Friday, December 09, 2005

Last Chance to Fight EU Data Retention

Next Tuesday, the 13th of December, the European Parliament will vote on a Data Retention Directive. This proposes to extend data retention to the Internet, and will result in your ISPs logging every email you send, every web page you visit, and everything else you do online and storing that information for several years.

We urge you to email, fax or phone your MEPs as soon as possible to express your opposition to this measure, which will introduce mass surveillance of every man, woman and child in the EU.

As to what you should say, it is best if that comes directly from what you consider important. However, Privacy International and EDRI have adopted a position (which DRI has endorsed) setting out five key criticisms of the Directive. Feel free to copy and paste these if you wish.
1. This Directive invades the privacy of all Europeans. The Directive calls for the indiscriminate collection and retention of data on a wide range of Europeans’ activities. Never has a policy been introduced that mandates the mass storage of information for the mere eventuality that it may be of interest to the State at some point in the future.

2. The proposed Directive is illegal. It contravenes the European Convention on Human Rights by proposing the indiscriminate and disproportionate recording of sensitive personal information. Political, legal, medical, religious and press communications would be logged, exposing such information to use and abuse.

3. The Directive threatens consumer confidence. More than 58,000 Europeans have already signed a petition opposing the Directive. A German poll revealed that 78% of citizens were opposed to a retention policy. The Directive will have a chilling effect on communications activity as consumers may avoid participating in entirely legal transactions for fear that this will be logged for years.

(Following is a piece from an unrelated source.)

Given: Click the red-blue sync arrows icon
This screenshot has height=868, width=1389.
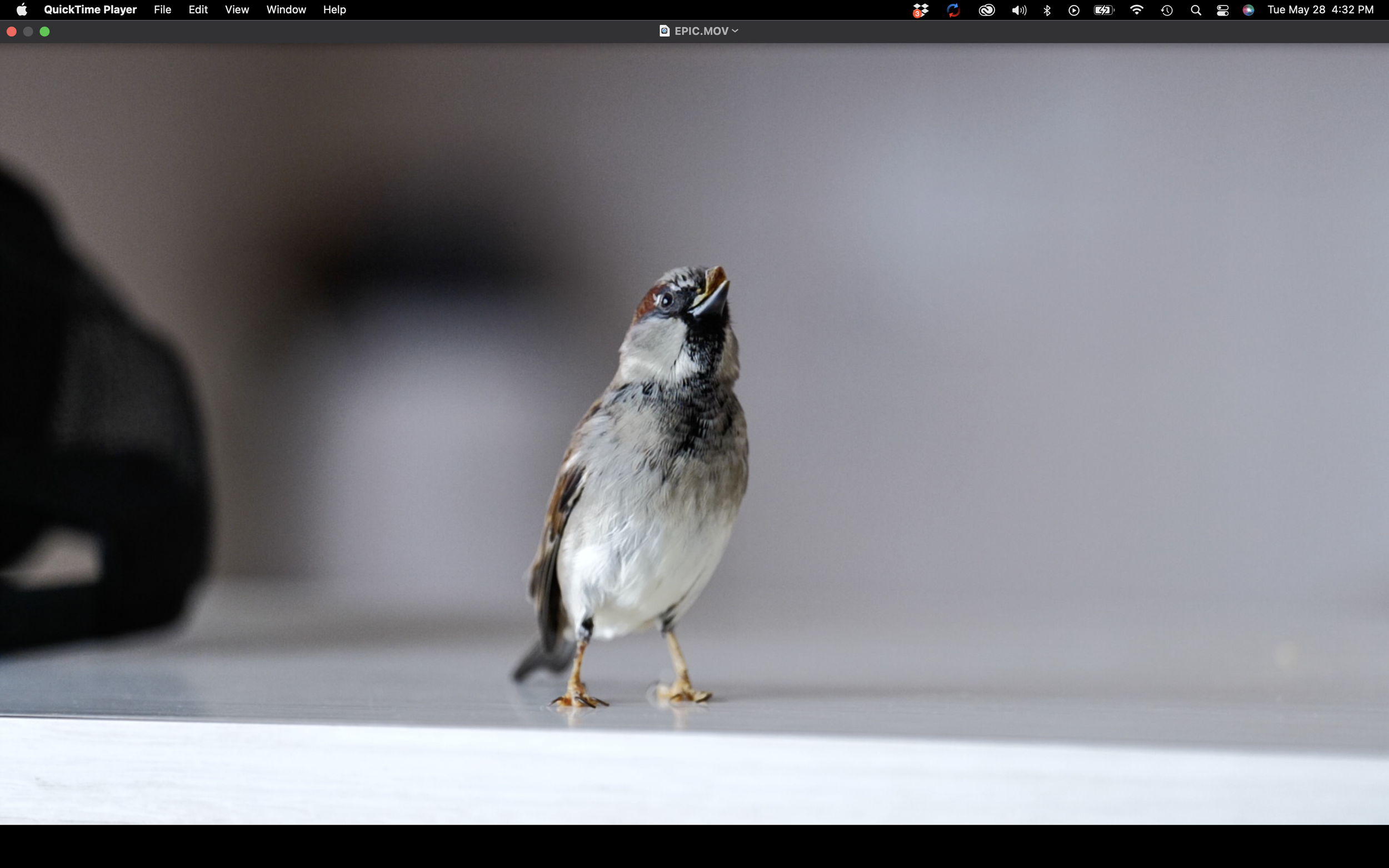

4. The Directive burdens EU industry and harms global competitiveness. Retention of all this data creates additional costs of hundreds of millions of Euros every year. These burdens are placed on EU industry alone. The U.S., Canada and the Council of Europe have already rejected retention.

5. The Directive requires more invasive laws. Once adopted, this Directive will prove not to be the ultimate solution against serious crimes. There will be calls for additional draconian measures including:
* the prior identification of all those who communicate, thus requiring ID cards at cybercafes, public telephone booths, wireless hotspots, and identification of all pre-paid clients;
* the banning of all international communications services such as webmail (e.g. Hotmail and Gmail) and blocking the use of non-EU internet service providers and advanced corporate services.

Helpfully, we in Ireland are in a unique position to lobby our MEPs - because the Government has already stated it is so opposed to this particular draft that they will bring a case to the European Court of Justice to block it if the European Parliament approves it. Thus even MEPs from the Government Parties have no reason to support the proposed text in Tuesday’s vote.

It is not too late to stop this law: please join us by contacting your MEPs to say no to a surveillance society.